When I'm curious while I test, I call it exploratory testing. It leads me to discover information other people benefit from, and would be without if I didn't share my insights.
When I'm curious while I learn a programming language, I find myself having trouble completing what I intended, and come off a learning activity with a thousand more things to learn. And having a good plan isn't half the work done, it is not having started the work.
On my list of activities I want to complete on learning Python, I have had Python Koans. Today I want to complete that activity by reporting on its completion and what I learned with it.
Getting Set Up
The Python Koans I wanted to do were ones created by Felienne Hermans. On this round of learning yet-another-programming-language (I survived many with passing grades at Helsinki University of Technology as Computer Science major), I knew what I wanted to do. I picked Koans as the learning mechanisms because:
- Discovery learning: learning sticks in me much better when instead of handing me theory to read, I get examples illustrating something and I discover the topic myself
- Small steps: making steady progress through material over getting stuck on a concept - while Koans grow, they are usually more like a flashlight pointed at topics than requiring a significant step between one and the other
- Test first: as failing test cases, they motivate a tester like myself to discover puzzles in a familiar context
- Great activity paired: social learning and learning through another person's eyes in addition to one's own is highly motivating.
- Exploratory programming: you do what you need to do, but you can do what else you learn you need to do. Experiment away from whatever you have to deeper understanding works for me.
The way we worked together was sharing screen and solving the Koans actively together. After completing each, we would explore around the concept with different values or extending with lessons we had learned earlier in Koans, testing if what we thought was true was true. And we wrote down our lessons after each Koan on a shared document.
Being able to look back to doing this with the document as well as tweets two months after we completed the exercise is interesting. I picked up some key insights from Twitter.

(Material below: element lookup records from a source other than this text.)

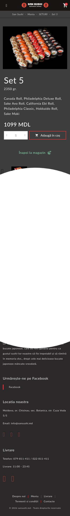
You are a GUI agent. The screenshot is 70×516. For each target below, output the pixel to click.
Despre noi (19, 496)
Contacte (49, 501)
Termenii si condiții (26, 501)
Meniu (35, 496)
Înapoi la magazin (32, 152)
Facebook (14, 386)
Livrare (48, 496)
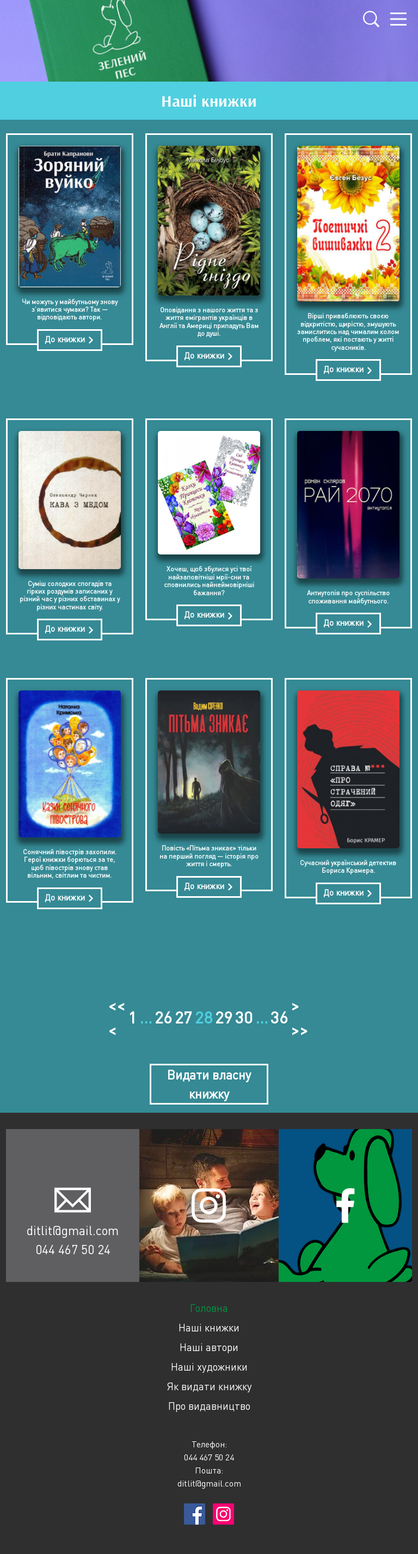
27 (183, 1016)
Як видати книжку (209, 1383)
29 (223, 1016)
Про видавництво (209, 1402)
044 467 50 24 (72, 1246)
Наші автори (209, 1343)
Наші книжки (209, 1324)
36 (279, 1016)
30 (244, 1016)
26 (163, 1016)
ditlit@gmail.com (73, 1227)
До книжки (70, 342)
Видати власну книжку (209, 1081)
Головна (209, 1304)
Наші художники (209, 1363)
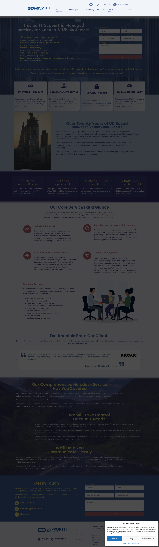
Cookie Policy (126, 543)
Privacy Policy (135, 543)
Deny (131, 539)
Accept (114, 539)
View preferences (148, 539)
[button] (155, 523)
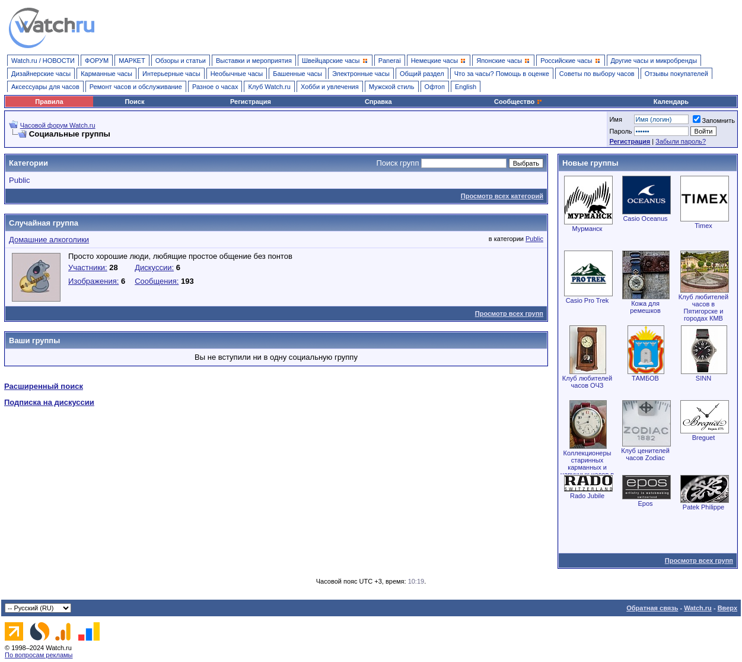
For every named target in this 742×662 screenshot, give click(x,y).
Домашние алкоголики (49, 239)
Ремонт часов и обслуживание (136, 86)
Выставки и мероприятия (254, 60)
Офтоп (435, 86)
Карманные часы (106, 73)
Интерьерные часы (171, 73)
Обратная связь (652, 608)
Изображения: (93, 281)
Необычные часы (237, 73)
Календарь (671, 101)
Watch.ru (698, 608)
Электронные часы (361, 73)
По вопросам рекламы (39, 654)
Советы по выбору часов (597, 73)
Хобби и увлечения (330, 86)
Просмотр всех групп (509, 313)
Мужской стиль (392, 86)
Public (19, 180)
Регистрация (250, 101)
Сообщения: (157, 281)
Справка (378, 101)
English (465, 86)
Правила (49, 101)
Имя (615, 119)
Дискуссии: (154, 267)
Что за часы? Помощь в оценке (501, 73)
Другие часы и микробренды (654, 60)
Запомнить (714, 120)
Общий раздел (422, 73)
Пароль (620, 131)
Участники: (87, 267)
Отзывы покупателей (676, 73)
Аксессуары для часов (45, 86)
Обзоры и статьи (180, 60)
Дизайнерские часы (41, 73)
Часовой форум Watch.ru (57, 125)
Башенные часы (297, 73)
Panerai (389, 60)
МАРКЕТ (132, 60)
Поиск (134, 101)
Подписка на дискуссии (49, 402)
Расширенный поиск (43, 386)
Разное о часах (215, 86)
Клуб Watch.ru (269, 86)
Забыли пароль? (680, 141)
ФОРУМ (97, 60)
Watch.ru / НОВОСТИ (43, 60)
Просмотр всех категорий (502, 195)
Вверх (727, 608)
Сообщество (518, 101)
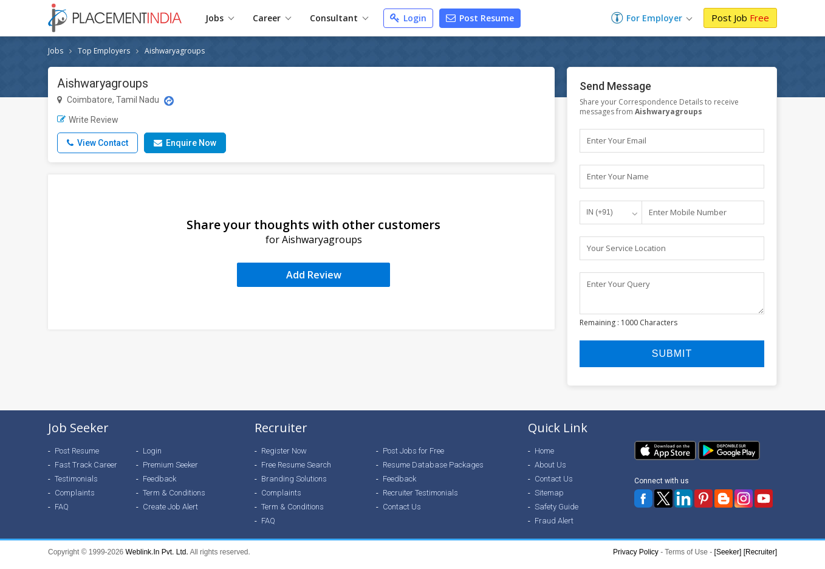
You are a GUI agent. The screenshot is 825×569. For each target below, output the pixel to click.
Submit (672, 359)
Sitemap (549, 498)
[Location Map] (169, 101)
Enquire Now (185, 143)
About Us (550, 470)
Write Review (87, 120)
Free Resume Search (296, 470)
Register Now (284, 456)
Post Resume (480, 18)
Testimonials (76, 484)
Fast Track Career (86, 470)
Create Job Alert (170, 512)
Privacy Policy (636, 557)
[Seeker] (728, 557)
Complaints (75, 498)
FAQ (62, 512)
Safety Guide (556, 512)
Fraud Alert (554, 526)
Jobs (219, 18)
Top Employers (104, 51)
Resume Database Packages (433, 470)
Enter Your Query (618, 283)
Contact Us (402, 512)
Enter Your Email (616, 140)
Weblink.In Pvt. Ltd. (157, 557)
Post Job (740, 18)
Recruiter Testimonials (420, 498)
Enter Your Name (618, 176)
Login (408, 18)
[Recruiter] (760, 557)
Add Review (313, 274)
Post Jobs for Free (413, 456)
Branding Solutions (294, 484)
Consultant (339, 18)
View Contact (97, 143)
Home (544, 456)
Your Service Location (626, 248)
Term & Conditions (174, 498)
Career (272, 18)
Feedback (159, 484)
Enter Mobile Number (688, 212)
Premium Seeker (170, 470)
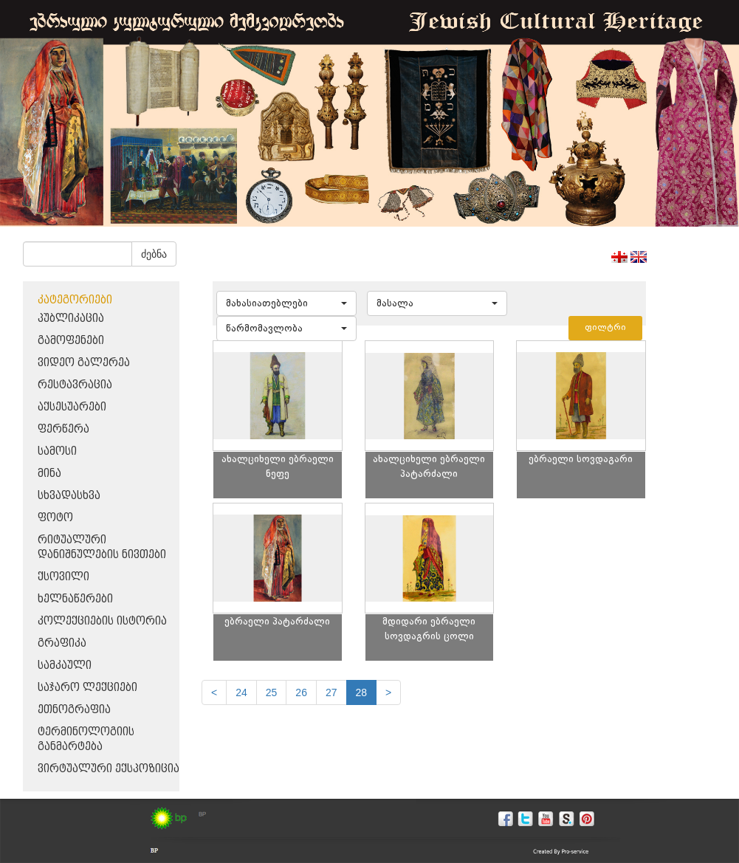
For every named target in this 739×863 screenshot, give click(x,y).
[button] (286, 303)
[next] (388, 692)
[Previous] (214, 692)
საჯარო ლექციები (87, 687)
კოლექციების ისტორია (102, 621)
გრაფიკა (62, 643)
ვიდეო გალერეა (84, 363)
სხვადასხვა (69, 495)
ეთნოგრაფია (74, 710)
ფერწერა (63, 429)
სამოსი (57, 451)
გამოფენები (71, 340)
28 (362, 692)
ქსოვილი (63, 577)
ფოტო (55, 518)
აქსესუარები (72, 407)
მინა (49, 473)
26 (301, 692)
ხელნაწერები (75, 599)
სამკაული (65, 665)
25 (272, 692)
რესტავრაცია (75, 385)
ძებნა (154, 254)
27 (331, 692)
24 (241, 692)
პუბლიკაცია (71, 318)
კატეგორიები (75, 300)
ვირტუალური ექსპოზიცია (108, 769)
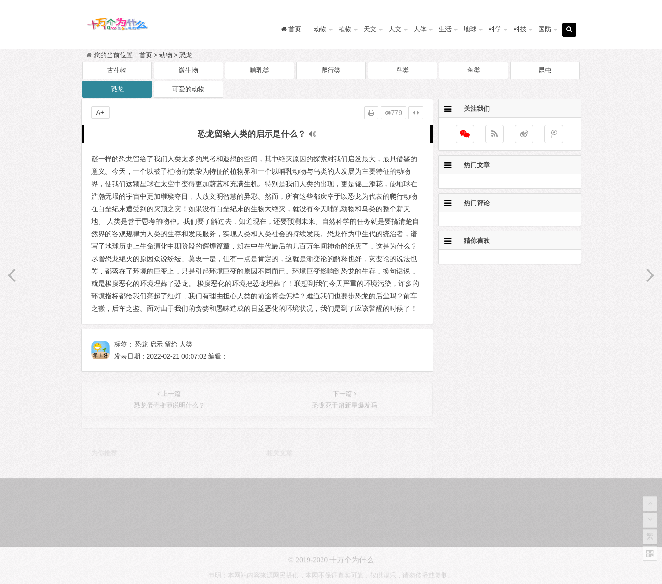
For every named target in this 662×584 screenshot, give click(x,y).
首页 (145, 55)
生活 (445, 29)
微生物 (188, 70)
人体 (420, 29)
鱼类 (473, 70)
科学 (495, 29)
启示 (156, 344)
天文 (370, 29)
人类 (185, 344)
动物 (320, 29)
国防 (544, 29)
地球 (470, 29)
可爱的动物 (188, 89)
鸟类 (402, 70)
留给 (171, 344)
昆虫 (544, 70)
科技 (520, 29)
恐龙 (185, 55)
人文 (395, 29)
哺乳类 (259, 70)
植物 (345, 29)
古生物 (117, 70)
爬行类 (330, 70)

Writing python I’m appreciating how human connection helps me recall. Working through Koans with @DurukalMesut gets connected with how I know remember how to do a particular thing.— Maaret Pyhäjärvi (@maaretp) January 22, 2020
While doing Python Koans, there has been numerous times when we are supposed to assert type of exception without knowing which exact type of exception would come out. When we see it, we know if it is right. Exploratory programming.— Maaret Pyhäjärvi (@maaretp) January 30, 2020
Looking at out private document, the numbers are fascinating: 382 observations of learning something.Looks like completing #Python Koans with a pair is a 14-15 hours of effort. It has been a lot of fun! https://t.co/1Z1N42RKZ6— Maaret Pyhäjärvi (@maaretp) January 31, 2020
With 15 hours, that gives us an average of 25 things in an hour.
On top of those 15 hours, I had a colleague wanting to discuss our learning activity, and multiple whiteboarding sessions to discuss differences of languages the learning activity inspired.
Next up, I have so many options for learning activities. Better not make promises, because no matter how publicly I promise, the only thing keeping me accountable is activities that we complete together. Thanks for the super-fun learning with you, Mesut!